## What the exercise asks
Duplicate the entries from the line with "The image size is (840, 428)." to the line with "click(411, 346)", both included.

[Interface element records]
_____

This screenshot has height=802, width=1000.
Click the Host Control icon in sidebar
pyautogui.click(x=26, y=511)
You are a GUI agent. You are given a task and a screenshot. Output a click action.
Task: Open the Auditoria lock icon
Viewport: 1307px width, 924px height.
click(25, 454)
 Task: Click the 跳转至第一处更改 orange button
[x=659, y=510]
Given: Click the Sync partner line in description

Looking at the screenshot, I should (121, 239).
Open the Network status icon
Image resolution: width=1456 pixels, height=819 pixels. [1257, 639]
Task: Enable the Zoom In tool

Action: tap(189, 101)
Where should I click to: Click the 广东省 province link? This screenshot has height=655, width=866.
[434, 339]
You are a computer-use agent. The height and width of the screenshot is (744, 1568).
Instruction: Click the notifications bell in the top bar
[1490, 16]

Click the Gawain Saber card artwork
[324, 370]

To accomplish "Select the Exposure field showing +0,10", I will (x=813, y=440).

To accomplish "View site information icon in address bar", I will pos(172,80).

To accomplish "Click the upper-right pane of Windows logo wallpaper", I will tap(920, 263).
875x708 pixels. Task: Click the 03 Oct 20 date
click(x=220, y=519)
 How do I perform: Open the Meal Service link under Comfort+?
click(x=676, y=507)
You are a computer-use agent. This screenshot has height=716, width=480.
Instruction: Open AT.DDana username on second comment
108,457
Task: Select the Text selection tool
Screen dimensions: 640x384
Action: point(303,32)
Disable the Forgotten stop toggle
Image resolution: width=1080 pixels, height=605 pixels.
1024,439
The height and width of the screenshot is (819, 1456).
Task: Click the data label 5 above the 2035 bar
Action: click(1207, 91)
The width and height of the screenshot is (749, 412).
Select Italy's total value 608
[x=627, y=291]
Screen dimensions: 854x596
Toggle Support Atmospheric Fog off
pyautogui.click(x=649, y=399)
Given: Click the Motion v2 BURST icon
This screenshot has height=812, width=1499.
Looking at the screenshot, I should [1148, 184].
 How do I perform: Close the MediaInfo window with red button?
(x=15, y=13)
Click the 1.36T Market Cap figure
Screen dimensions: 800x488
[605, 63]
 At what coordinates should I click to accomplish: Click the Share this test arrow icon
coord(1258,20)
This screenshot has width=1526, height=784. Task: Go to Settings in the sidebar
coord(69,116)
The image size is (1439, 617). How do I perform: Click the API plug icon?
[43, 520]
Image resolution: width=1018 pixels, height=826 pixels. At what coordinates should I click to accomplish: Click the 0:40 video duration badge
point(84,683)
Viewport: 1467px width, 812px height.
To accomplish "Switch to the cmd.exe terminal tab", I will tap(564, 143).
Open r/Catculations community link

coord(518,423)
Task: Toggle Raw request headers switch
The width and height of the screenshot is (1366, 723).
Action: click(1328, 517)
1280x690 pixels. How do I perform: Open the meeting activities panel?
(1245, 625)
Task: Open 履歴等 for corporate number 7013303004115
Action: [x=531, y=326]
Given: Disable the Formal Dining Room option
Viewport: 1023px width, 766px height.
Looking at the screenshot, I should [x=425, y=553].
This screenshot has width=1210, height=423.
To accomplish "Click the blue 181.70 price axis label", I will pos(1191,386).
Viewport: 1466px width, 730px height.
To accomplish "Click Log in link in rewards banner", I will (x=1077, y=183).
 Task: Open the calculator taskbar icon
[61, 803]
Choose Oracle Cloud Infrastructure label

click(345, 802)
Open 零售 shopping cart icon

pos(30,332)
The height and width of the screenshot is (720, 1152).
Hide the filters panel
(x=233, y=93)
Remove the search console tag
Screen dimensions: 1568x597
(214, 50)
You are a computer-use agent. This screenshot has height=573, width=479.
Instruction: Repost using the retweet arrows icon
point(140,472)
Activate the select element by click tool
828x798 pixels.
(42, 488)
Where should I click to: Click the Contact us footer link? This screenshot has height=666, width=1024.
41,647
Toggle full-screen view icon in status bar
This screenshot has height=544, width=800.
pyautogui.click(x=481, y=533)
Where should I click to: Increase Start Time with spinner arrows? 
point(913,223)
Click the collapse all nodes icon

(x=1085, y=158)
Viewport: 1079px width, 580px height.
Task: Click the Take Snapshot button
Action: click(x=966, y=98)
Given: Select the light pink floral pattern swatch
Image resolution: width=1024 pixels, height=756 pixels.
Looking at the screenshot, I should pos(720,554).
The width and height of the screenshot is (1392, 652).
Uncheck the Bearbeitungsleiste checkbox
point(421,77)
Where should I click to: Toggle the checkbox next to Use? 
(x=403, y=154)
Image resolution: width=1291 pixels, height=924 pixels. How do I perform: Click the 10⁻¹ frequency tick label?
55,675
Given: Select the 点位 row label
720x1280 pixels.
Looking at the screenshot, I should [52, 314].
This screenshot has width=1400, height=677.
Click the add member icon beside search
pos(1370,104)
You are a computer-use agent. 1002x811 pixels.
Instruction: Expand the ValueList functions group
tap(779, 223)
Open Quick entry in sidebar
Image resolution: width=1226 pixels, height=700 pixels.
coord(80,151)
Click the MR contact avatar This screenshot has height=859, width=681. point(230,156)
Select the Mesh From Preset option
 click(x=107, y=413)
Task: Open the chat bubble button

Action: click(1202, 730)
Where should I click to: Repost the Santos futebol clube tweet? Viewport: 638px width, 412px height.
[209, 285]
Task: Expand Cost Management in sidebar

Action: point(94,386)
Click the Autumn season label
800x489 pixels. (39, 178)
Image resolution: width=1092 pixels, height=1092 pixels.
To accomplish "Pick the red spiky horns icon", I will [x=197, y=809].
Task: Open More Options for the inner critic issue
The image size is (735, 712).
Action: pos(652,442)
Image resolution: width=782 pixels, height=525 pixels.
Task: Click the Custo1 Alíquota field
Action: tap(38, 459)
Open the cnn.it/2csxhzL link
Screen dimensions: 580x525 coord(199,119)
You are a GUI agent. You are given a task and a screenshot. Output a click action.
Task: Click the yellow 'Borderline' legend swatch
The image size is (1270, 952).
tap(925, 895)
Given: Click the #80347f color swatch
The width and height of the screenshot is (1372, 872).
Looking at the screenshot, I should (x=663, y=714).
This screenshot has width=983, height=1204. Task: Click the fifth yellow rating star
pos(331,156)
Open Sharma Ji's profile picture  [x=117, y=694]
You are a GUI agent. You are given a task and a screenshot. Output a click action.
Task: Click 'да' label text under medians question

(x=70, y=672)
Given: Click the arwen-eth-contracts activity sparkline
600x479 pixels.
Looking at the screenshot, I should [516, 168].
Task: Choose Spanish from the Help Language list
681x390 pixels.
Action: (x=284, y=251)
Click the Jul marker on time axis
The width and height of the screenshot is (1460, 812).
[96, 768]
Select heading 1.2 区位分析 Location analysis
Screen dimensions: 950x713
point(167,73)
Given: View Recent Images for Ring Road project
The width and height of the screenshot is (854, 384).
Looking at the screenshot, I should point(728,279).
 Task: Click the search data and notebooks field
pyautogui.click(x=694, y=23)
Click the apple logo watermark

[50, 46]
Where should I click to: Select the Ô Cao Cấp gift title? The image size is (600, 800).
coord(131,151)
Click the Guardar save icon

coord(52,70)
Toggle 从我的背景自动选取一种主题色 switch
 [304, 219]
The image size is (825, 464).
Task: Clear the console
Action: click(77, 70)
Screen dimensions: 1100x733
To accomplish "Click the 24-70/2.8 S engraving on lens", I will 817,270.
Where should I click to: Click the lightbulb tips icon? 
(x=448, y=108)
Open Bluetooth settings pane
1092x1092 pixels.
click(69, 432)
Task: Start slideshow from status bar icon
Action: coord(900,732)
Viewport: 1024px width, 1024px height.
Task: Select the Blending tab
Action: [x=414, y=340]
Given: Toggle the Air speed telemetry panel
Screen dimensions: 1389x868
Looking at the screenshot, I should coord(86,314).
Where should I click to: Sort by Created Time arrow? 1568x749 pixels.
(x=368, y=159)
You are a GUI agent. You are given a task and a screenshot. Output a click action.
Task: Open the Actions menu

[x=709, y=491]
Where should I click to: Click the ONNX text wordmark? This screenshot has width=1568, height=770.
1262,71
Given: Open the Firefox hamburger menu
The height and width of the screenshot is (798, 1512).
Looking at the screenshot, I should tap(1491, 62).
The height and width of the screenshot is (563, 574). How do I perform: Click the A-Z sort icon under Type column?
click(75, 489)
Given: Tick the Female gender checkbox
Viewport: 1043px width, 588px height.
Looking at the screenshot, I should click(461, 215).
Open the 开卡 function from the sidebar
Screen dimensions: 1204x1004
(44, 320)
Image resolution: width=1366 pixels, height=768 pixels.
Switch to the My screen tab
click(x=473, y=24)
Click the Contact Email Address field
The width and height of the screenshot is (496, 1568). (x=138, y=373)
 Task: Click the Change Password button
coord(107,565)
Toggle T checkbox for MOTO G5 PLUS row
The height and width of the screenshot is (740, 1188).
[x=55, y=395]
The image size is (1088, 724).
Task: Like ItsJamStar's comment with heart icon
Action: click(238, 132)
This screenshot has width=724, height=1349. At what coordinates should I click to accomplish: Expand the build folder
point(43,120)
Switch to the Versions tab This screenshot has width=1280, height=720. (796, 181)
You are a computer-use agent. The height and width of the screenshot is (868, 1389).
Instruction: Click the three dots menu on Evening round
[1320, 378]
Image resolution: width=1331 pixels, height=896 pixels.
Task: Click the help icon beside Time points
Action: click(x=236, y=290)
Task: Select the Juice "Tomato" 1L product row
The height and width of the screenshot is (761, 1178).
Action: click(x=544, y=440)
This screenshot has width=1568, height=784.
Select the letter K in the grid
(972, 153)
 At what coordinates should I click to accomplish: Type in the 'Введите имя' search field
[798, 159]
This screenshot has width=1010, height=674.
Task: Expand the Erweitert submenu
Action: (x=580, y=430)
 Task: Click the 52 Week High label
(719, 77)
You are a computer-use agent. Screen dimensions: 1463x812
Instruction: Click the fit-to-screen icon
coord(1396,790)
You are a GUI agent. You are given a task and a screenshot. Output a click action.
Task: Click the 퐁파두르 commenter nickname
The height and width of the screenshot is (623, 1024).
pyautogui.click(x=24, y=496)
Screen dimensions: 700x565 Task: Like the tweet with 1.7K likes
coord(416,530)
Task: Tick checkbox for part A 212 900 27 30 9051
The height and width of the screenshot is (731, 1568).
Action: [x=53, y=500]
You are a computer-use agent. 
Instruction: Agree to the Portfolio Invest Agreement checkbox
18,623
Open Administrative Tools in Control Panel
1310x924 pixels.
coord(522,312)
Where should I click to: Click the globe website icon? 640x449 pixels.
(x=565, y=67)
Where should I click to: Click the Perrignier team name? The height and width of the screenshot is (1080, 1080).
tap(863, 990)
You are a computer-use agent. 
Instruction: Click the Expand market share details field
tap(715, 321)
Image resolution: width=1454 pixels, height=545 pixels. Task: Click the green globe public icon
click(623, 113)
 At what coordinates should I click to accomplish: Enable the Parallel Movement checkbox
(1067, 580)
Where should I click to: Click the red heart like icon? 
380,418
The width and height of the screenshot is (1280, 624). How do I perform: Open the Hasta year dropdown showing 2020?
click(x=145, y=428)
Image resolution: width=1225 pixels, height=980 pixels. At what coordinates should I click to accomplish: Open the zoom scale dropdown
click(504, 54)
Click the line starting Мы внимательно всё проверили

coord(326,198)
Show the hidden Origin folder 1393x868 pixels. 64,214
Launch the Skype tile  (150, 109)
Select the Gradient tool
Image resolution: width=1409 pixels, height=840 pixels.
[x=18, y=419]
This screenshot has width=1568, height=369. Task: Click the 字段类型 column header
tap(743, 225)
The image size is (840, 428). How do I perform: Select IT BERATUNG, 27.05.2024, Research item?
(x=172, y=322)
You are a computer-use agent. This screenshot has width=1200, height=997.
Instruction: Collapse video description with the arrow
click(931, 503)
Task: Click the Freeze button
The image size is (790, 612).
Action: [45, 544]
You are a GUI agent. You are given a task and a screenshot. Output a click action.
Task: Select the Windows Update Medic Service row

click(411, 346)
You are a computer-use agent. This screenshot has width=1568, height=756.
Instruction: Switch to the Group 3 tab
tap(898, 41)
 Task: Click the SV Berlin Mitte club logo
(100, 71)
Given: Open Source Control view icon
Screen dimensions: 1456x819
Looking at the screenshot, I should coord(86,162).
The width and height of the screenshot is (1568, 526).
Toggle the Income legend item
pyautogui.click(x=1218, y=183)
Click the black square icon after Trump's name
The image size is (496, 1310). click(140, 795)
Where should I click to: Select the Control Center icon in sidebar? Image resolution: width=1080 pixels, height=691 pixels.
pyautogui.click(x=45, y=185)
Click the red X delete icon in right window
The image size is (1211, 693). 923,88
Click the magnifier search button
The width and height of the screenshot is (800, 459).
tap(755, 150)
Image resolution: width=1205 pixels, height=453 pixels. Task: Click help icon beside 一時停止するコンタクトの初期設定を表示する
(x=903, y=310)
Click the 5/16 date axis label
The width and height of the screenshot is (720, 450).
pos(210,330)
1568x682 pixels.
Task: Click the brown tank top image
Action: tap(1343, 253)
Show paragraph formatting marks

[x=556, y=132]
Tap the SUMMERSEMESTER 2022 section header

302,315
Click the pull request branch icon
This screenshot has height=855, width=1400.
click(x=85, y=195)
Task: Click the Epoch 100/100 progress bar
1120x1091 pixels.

_____

## Answer
The image size is (840, 428). How do I perform: Select IT BERATUNG, 27.05.2024, Research item?
(x=172, y=322)
You are a computer-use agent. This screenshot has width=1200, height=997.
Instruction: Collapse video description with the arrow
click(931, 503)
Task: Click the Freeze button
The image size is (790, 612).
Action: [45, 544]
You are a GUI agent. You are given a task and a screenshot. Output a click action.
Task: Select the Windows Update Medic Service row

click(411, 346)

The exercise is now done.